Um es gleich vorweg zu nehmen: So viel ändert inhaltlich für den Vertrieb in 2018 gegenüber 2017 nicht. Das klingt nach einer guten Nachricht. Ist es aber nicht: Denn erstens wird gerade vieles als Megatrend verkauft, was es bereits schon länger gibt. Zweitens scheint ein gewisser lethargischer Stillstand im Vertrieb eingetreten zu sein. Die Hausaufgaben sind in 2018 zu erledigen. Hierzu drei Aussagen, die mich 2017 beschäftigt haben:
1. „Industrie 4.0 und Digitalisierung geht nur die anderen Abteilungen etwas an“: Nach diesem Motto scheinen viele Verantwortlichen im Vertrieb zu (re)agieren. Vernetzung von Maschinen und Computerprogrammen, die alles intelligenter machen, gehen uns im Vertrieb nichts an. Das ist ein Trugschluss. Wenn Maschinen sich selbst organisieren – so wir denn überhaupt noch Maschinen benötigen und nicht dreidimensional drucken oder elektrisch fahren – dann bestellen sie auch ihre Waren selbst. Standardprozesse im Vertrieb fallen massenhaft weg. Digitale Geschäftskonzepte können unsere eigenen obsolet machen. Wenn der Vertrieb hier nicht die Ohren auf der Schiene hat, kommt der Zug schneller als geplant und auch noch aus der anderen Richtung.
2. „Wir haben doch schon so viel getan“: …mag sein, aber man sollte immer noch mehr tun. Wir erleben gerade eine ganz gefährliche Situation: Die Auftragsbücher sind voll, die Wirtschaft brummt.
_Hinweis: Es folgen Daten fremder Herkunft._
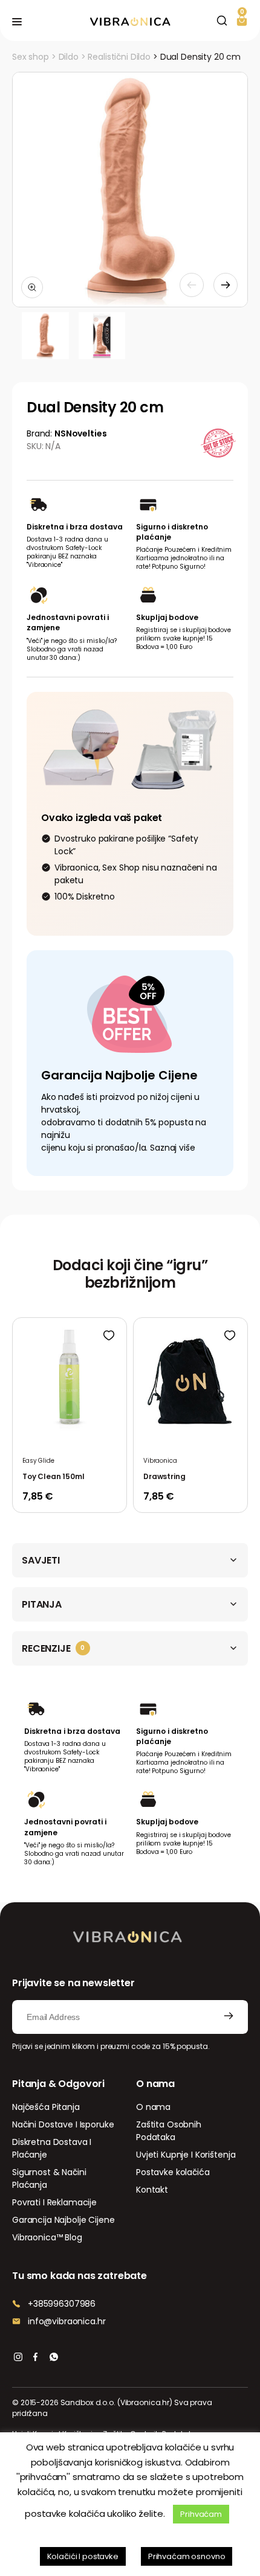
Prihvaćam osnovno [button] (187, 2556)
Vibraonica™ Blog (47, 2237)
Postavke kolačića (173, 2172)
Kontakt (152, 2190)
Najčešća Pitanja (46, 2107)
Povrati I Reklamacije (54, 2202)
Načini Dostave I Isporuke (63, 2124)
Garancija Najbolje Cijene (63, 2220)
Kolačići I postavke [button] (83, 2556)
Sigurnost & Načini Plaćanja (49, 2178)
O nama (153, 2107)
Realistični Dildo (119, 57)
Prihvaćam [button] (201, 2514)
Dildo (69, 57)
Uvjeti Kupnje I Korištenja (185, 2155)
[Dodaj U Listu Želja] (109, 1335)
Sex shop (30, 57)
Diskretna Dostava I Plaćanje (51, 2148)
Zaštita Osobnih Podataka (168, 2130)
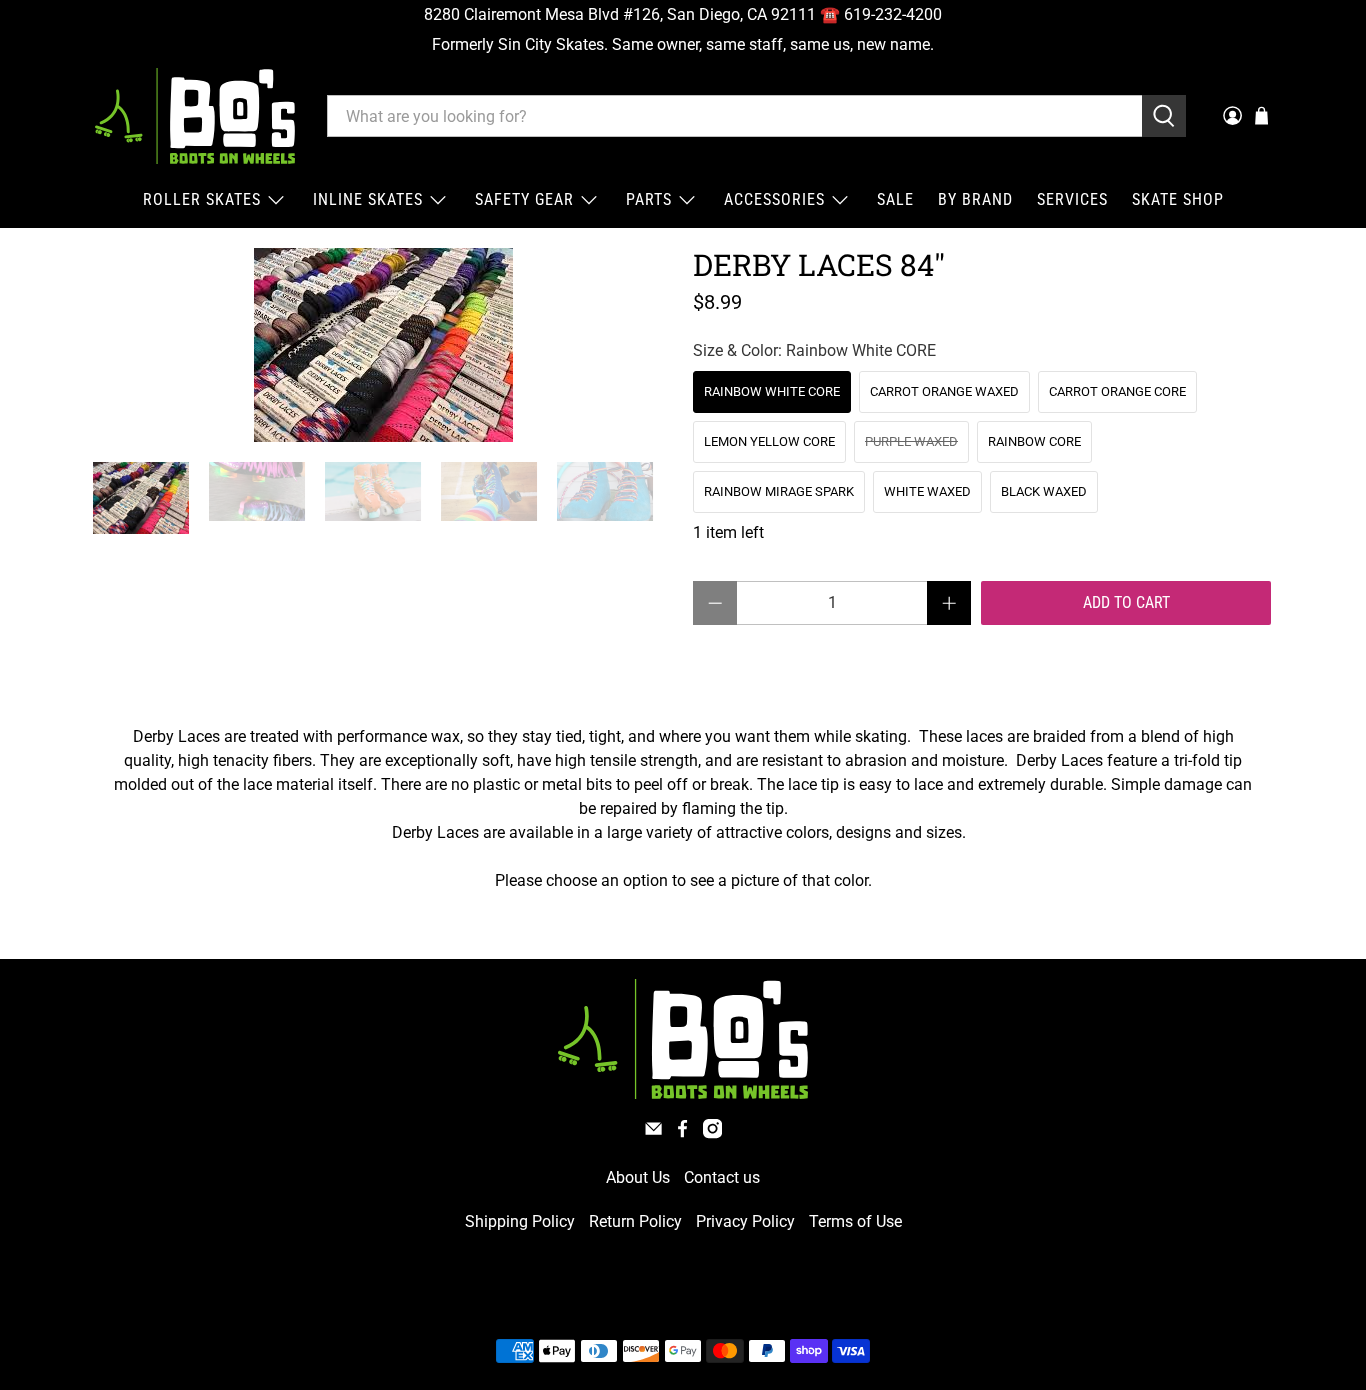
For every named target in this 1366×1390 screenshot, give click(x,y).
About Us (638, 1177)
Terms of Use (855, 1221)
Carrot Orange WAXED (944, 391)
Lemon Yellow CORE (769, 441)
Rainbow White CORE (772, 391)
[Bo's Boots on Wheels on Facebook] (682, 1133)
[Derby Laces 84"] (383, 345)
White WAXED (927, 491)
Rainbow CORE (1034, 441)
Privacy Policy (745, 1221)
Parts (649, 199)
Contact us (722, 1177)
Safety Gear (524, 199)
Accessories (774, 199)
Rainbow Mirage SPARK (779, 491)
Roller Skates (202, 199)
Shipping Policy (520, 1221)
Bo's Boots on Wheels (646, 1303)
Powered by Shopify (769, 1303)
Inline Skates (368, 199)
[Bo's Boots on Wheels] (195, 116)
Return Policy (635, 1221)
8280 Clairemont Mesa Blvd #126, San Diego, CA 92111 (620, 14)
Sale (895, 199)
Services (1072, 199)
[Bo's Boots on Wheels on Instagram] (712, 1133)
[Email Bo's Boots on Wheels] (653, 1133)
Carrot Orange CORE (1117, 391)
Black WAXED (1044, 491)
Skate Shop (1178, 199)
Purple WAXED (911, 441)
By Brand (975, 199)
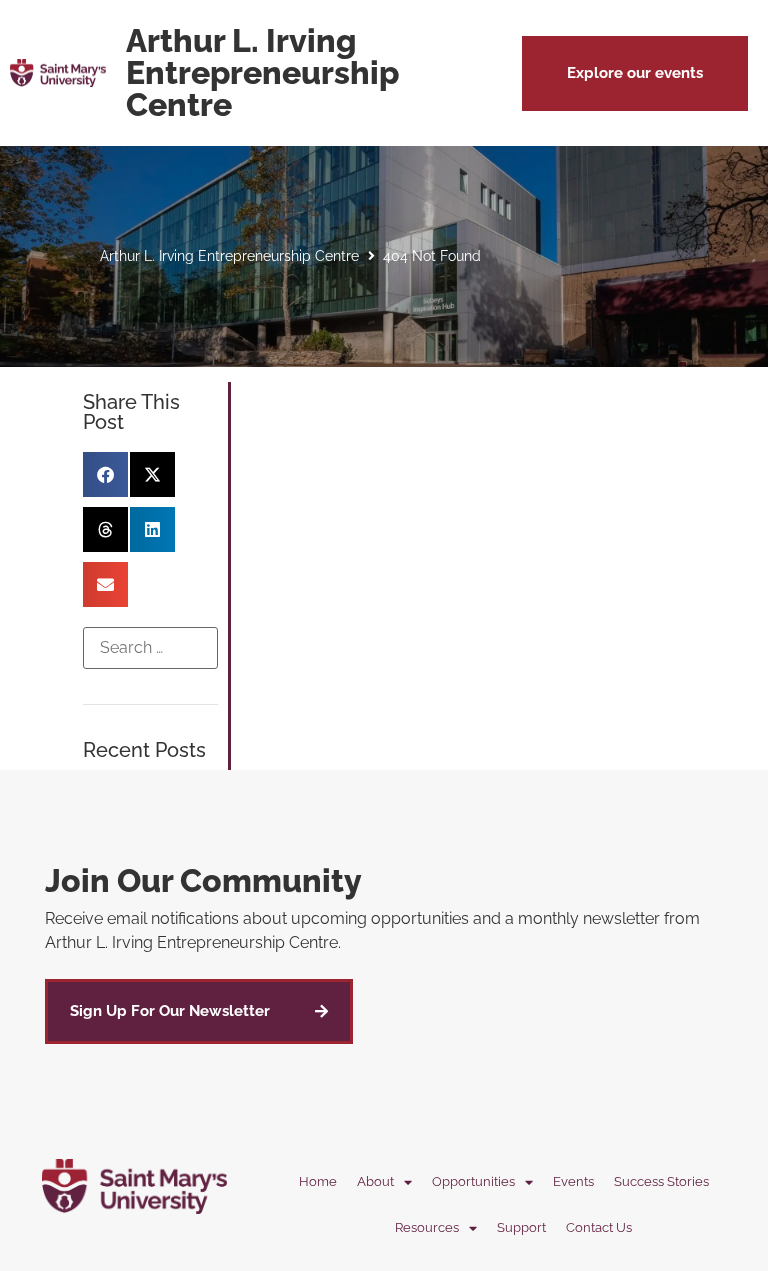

Warum sollten wir uns beispielsweise darum kümmern, digitaler zu werden, wir haben doch ein CRM-System... In Gesprächen und Seminaren zur Digitalisierung im Vertrieb ist mir 2017 deutlich geworden, dass mal wieder die bereits Guten noch besser werden wollen. Hier werden digitale Technologien wie virtuelle Showrooms oder Augmented Reality im Einzelhandel ausprobiert. Bei denen, die weit hinterher hinken, wird sich erstaunlicherweise oft auf die Schultern für das Erreichte geklopft – sehr gefährlich! Noch etwas: Die Customer Journey verändert sich mit der Digitalisierung. Sei es, dass Kunden nach Produkten eher über Amazon (also einen Händler) oder Facebook und Instagram (also Social Media) suchen als über Google Ausschau zu halten. Oder, dass Sterne-Empfehlungen über den Erfolg und Misserfolg von Produkten entscheiden: Wir müssen den Kunden und seine Reise durch die Welt von Werbung, Produkten und Absatzkanälen umfänglich verstehen und bedienen lernen. Und hier dreht sich die Welt sehr schnell. Instagram zum Beispiel war 2017 der Senkrechtstarter bei den Nutzungszuwächsen. Wir wissen aus der Forschung, dass Likes auf Facebook für den Verkauf nichts bringen. Was aber noch 2017 gut lief, kann 2018 schon überholt sein.
Kundenorientierte Technologien voranbringen
3. „Wir kümmern uns persönlich um unsere Kunden – das ist das Einzige, was uns vor der Digitalisierung schützt“. Im Weihnachtsgeschäft war zu lesen, dass einige Paketversender ein Ende der Haustürlieferungen sehen, da sie die Mengen an Paketen nicht mehr bewältigen könnten, zumal der böse Empfänger häufig nicht da ist. Was für eine Bankrotterklärung an die Kundenzentrierung! Anstatt intelligente kundenorientierte Technologien wie elektronische Paketkästen in jedem Eingang, die 24 Stunden Pakete annehmen, zu installieren, versucht man, das Rad zurückzudrehen. Noch ein weiterer Aspekt: Wenn der Kunde keinen persönlichen Kontakt mehr zum Vertrieb wünscht, ist der alte Vertrieb obsolet. Hier muss der Vertrieb also Mehrwert schaffen. 2018 werden zudem die Nutzungsbedingungen von Kundendaten weiter verschärft. Vielleicht ist das auch für Marketing und Vertrieb ganz gut so. Denn nicht selten haben sie ihre Kunden mit vermeintlich personalisierter Werbung gehörig genervt. Das wird nun etwas schwerer. Es müssen neue Vermarktungs- und Kontaktinstrumente her.
Und so gilt auch 2018, was schon im Jahr 2017 galt, nur mit viel größerer Dringlichkeit: Nutzen wir die Chancen der Digitalisierung, lassen wir den Mut zu Neuem zu und kannibalisieren wir unsere alten Geschäftsmodelle mit digitalen Geschäftsmodellen, bevor es andere tun.